L’Allemagne, tout comme la Commission européenne, accuse le Kremlin d’utiliser la turbine comme prétexte pour réduire l’approvisionnement. Il s’agit de son moyen le plus efficace pour maintenir les prix hauts, inquiéter l’Europe et tenter de la diviser.
« Le régime de sanctions de l’UE n’affecte pas les biens et services liés au transport industriel de gaz naturel vers l’UE et Nord Stream 1 ne fait l’objet d’aucune sanction », a indiqué vendredi midi une porte-parole de la Commission européenne, Arianna Podesta. « Il n’y a rien dans les sanctions qui empêche que la turbine aille en Russie. Toute autre affirmation est simplement fausse, ce que dit la Russie est une excuse pour ne pas fournir de gaz à l’UE », a renchéri Eric Mamer, le porte-parole en chef de l’exécutif européen, cité par l’AFP.
1 turbine sur 6
On en entend parler depuis des semaines, sans vraiment comprendre de quoi il retourne. Le patron de Siemens Energy, Christian Bruch, interrogé par CNBC, est venu apporter quelques éclaircissements. « Pourquoi la turbine est-elle nécessaire ? Ce que nous faisons ici est le cours normal du programme de maintenance. Vous avez six turbines installées en Russie, cinq fonctionnent normalement. Et puis vous avez une unité de rechange qui a récemment fait le tour du monde entre le centre de maintenance et celui des opérations – et c’est cette unité que Gazprom attend. »
« Elle se trouve toujours en Allemagne et nous avons préparé tous les documents d’importation nécessaires, mais nous avons évidemment besoin de certaines informations sur l’importation de la part du client russe, ce qui n’a pas encore été fait », a-t-il ajouté.
« Pas de commentaire »
Pour le patron de Siemens, c’est clair, cette seule turbine n’explique pas les problèmes d’approvisionnement. En fait, il n’y a même pas de retard à proprement parler, car cette turbine doit être changée en septembre, selon le planning initial. Christian Bruch dit être quotidiennement en discussion avec Gazprom, mais ne peut apporter plus de précision sur un éventuel délai.

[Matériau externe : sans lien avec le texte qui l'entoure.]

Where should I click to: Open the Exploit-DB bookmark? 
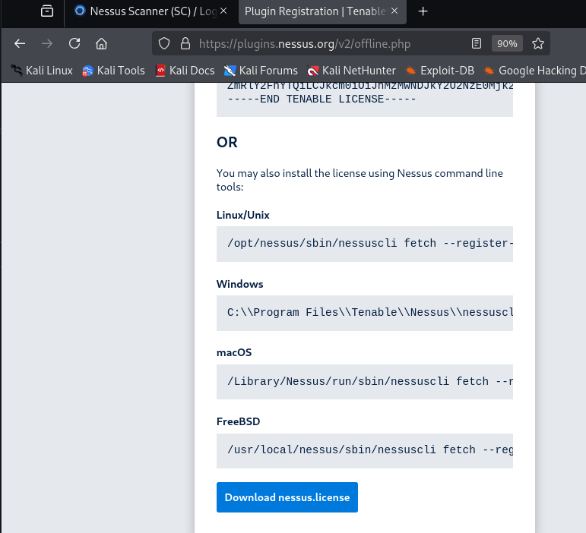point(441,71)

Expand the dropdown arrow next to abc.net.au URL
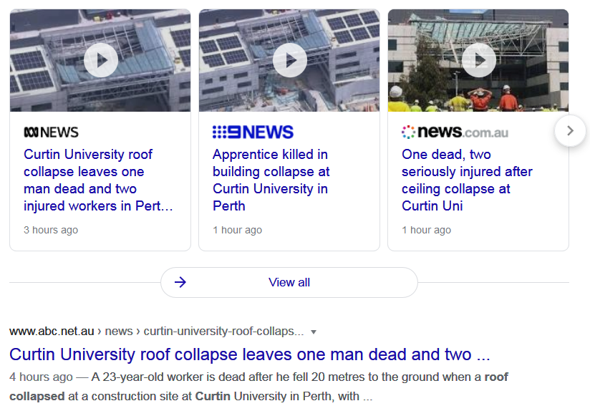point(314,332)
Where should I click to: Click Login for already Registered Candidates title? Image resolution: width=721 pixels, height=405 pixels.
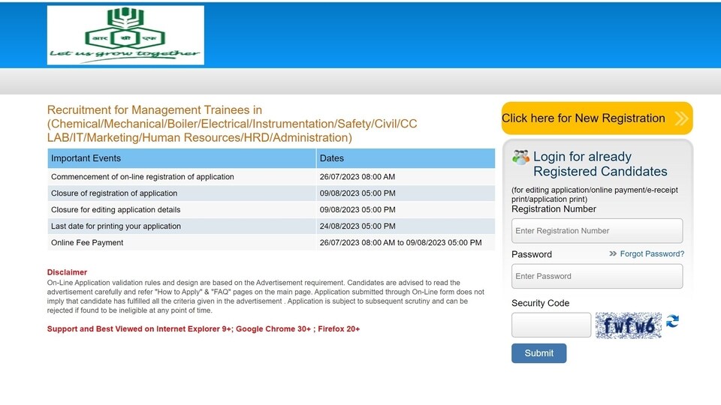pyautogui.click(x=600, y=164)
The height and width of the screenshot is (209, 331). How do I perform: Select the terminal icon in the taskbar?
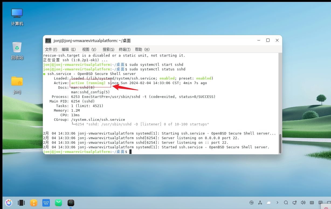click(x=71, y=203)
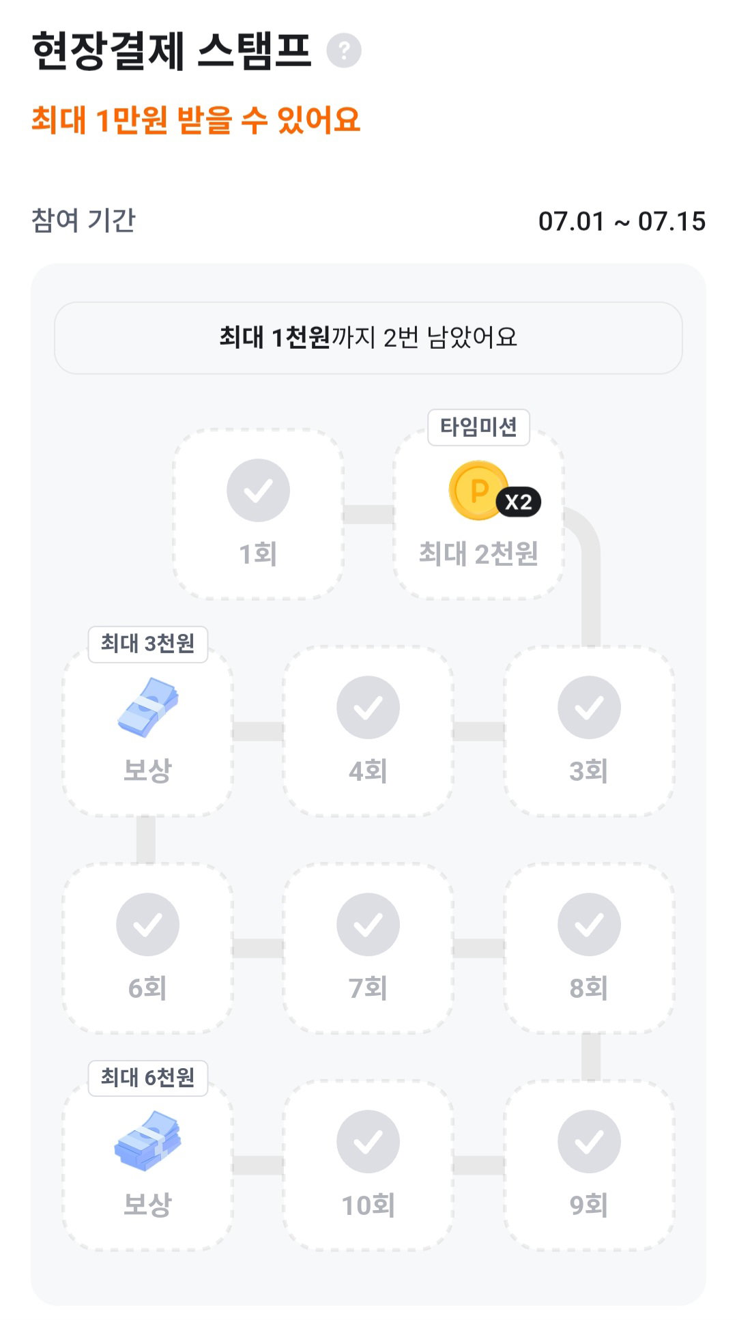The image size is (737, 1320).
Task: Tap the cash stack under 최대 6천원
Action: (x=147, y=1141)
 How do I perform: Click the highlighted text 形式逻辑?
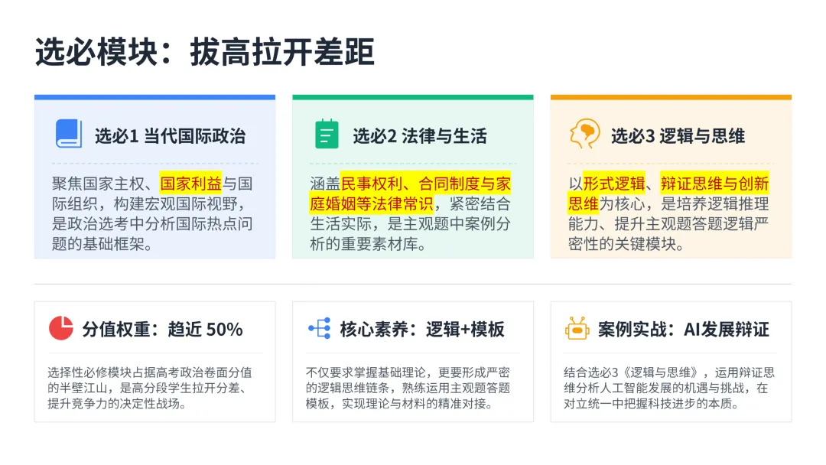click(x=614, y=184)
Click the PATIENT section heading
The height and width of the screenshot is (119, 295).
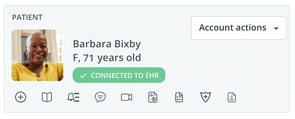pos(27,17)
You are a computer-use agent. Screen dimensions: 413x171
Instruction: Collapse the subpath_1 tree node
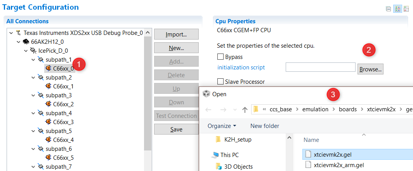[x=33, y=60]
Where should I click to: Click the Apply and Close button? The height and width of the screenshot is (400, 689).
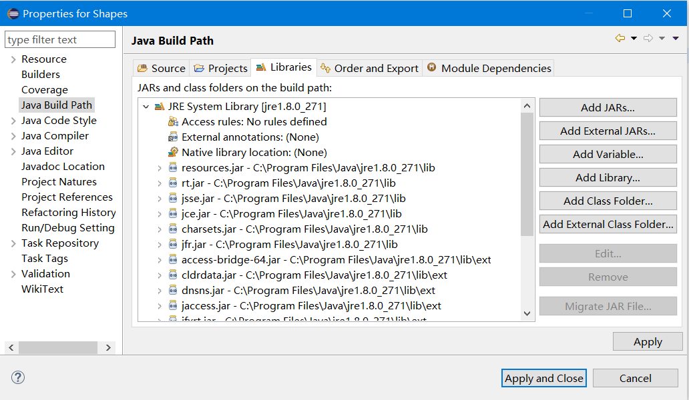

Le problème pourrait-il provenir d’ailleurs ? « Et il y a bien sûr d’autres turbines qui doivent être révisées, mais nous n’avons toujours pas d’annonce majeure concernant une quelconque interruption des opérations. Et c’est pourquoi je ne peux pas rapprocher une raison technique avec l’approvisionnement en gaz ».
« Il pourrait y avoir d’autres raisons – et c’est là que je ne peux pas vraiment faire de commentaires », a-t-il ajouté.
Une arme à double tranchant
Comme nous l’avons déjà écrit, le manque de gaz russe ne devrait pas poser de problème pour les consommateurs européens. En l’état, même avec Nord Stream 1 à 20% de sa capacité, l’Europe devrait passer l’hiver au chaud. Le problème se situe davantage pour l’hiver prochain, avec des stocks qui pourraient être très affaiblis à la fin de l’hiver.
L’autre grande inconnue se situe surtout au niveau de l’industrie allemande qui a besoin du gaz russe, faute de terminaux GNL. « Si la Russie venait à couper le gaz, l’Allemagne sombrerait dans une crise semblable à celle de 2009 », a écrit la semaine dernière la 2e plus grande banque allemande, Commerzbank.
Côté russe, Vladimir pourrait, lui, se tirer une balle dans le pied. Sa production en juillet était au plus pas depuis 2008, un avant-goût de ce qui pourrait arriver une fois que l’Europe aura déserté le marché russe. Pour certains analystes, la Russie doit s’attendre à un contre-choc gazier, comme l’ont connu les monarchies pétrolières après les chocs pétroliers des années 70.